Вспоминаю, что около семи вечера двадцатого августа, когда я стоял в цепи у Горбатого моста и передавал из рук в руки камни для баррикады, а по радио в очередной раз объявили об опасности штурма, ко мне подошел какой-то паренек и внимательно посмотрев на меня, сказал: «Александр Моисеевич, это вы? Можно я встану рядом с вами?» Большего комплимента как автор я не получал в жизни.

Дело, конечно, не только в том, что эти песни пели молодые на баррикадах, в «живом кольце», окружившем Белый Дом, а в том, что на этих песнях они выросли, что песни помогли сформироваться тому мировоззрению, которое их на эти баррикады привело. Они пришли взяться за руки вокруг Белого Дома, реализуя слова своих любимых песен. И это, пожалуй, самое главное.

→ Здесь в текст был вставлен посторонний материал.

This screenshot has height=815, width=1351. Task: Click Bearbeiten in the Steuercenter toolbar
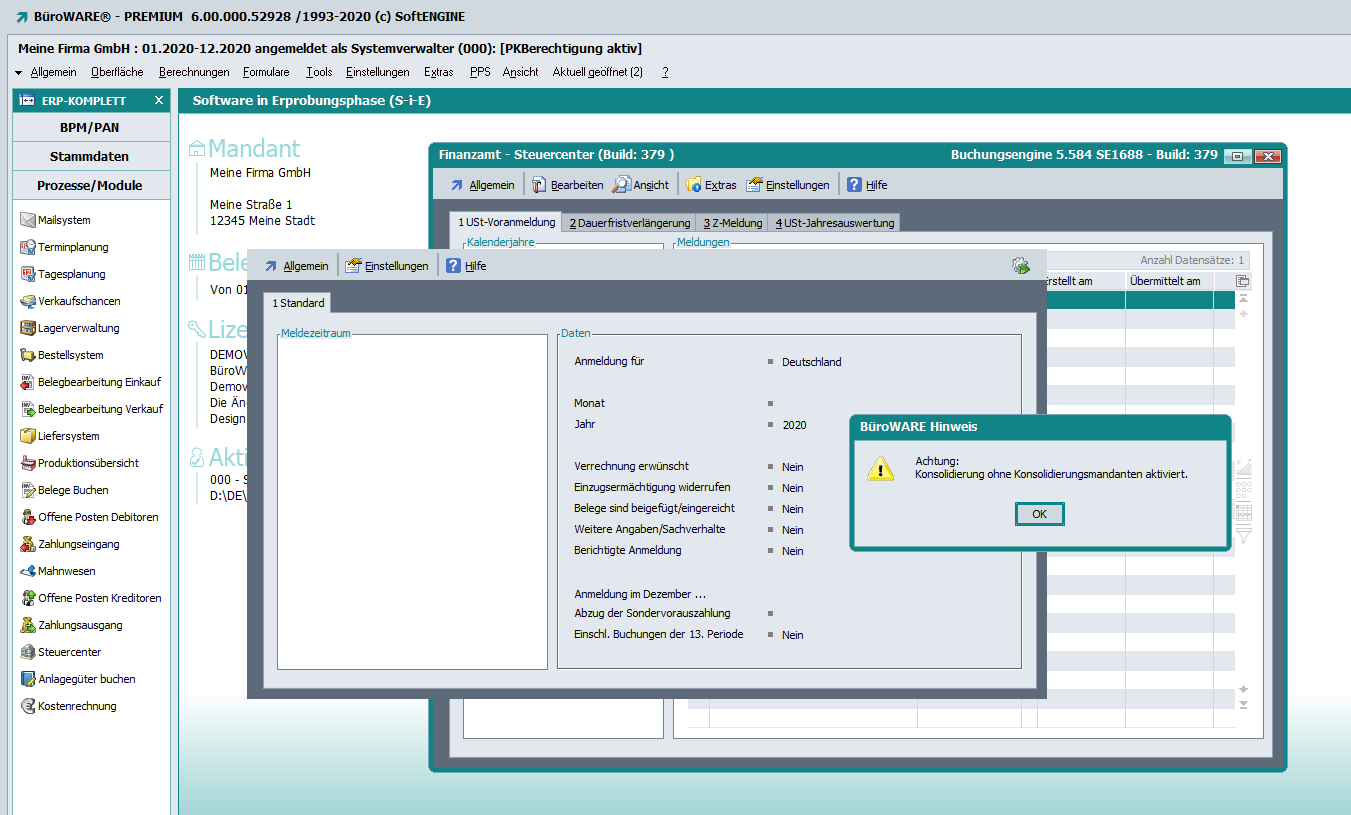coord(567,185)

Кстати, примерно через месяц после событий у Белого Дома, в сентябре 1991 года меня вызвали в Министерство внутренних дел и торжественно вручили мне именной фотоаппарат и грамоту, подписанную одним из главарей путча министром внутренних дел Пуго, к этому времени уже застрелившимся. Оказывается, в июне 1991 года я принимал участие в Питере в благотворительном концерте в пользу семей военнослужащих МВД, погибших в «горячих точках». Пока подписывались бумаги и утверждались подарки, власть поменялась.

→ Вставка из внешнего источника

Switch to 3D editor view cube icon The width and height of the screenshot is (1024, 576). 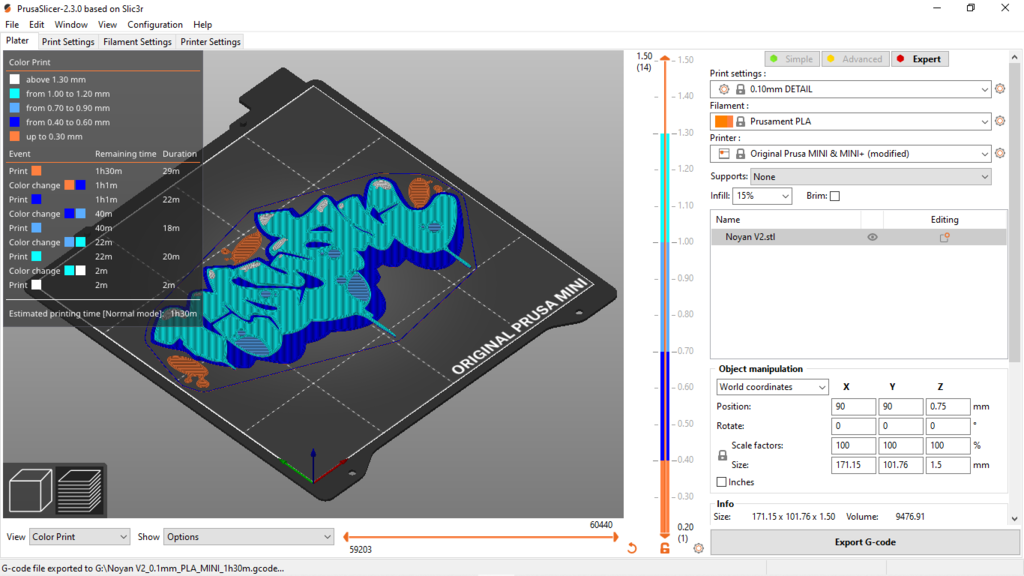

Говоря об авторской песне, нельзя не коснуться ставшего уже традиционным пренебрежительного к ней отношения не только со стороны многих профессиональных композиторов, но и многих ведущих поэтов. В одной из своих статей любимый мною Александр Кушнер написал о том, что авторская песня — «это особый вид массовой культуры, к поэзии, за редким исключением, отношения не имеющий». И далее: «Люди, пропевающие свою жизнь, заменяют мышление пением, — философ сказал бы, что они не существуют».

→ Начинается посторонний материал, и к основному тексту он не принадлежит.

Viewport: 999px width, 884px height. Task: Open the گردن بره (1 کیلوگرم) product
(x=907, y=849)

Помню, как-то в конце 70-х я присутствовал на поэтическом вечере Давида Самойлова в Останкино. Отвечая на вопрос о художественной значимости авторской песни, он сказал, поморщившись: «Настоящая поэзия не нуждается в гитарной подпорке».

Такое пренебрежительное отношение к бардам, как правило, характерно и для других профессиональных поэтов. Считается почему-то, что если стихи читаются с листа, то они «настоящие», а если их надо петь, то это уже и не стихи, а неизвестно что.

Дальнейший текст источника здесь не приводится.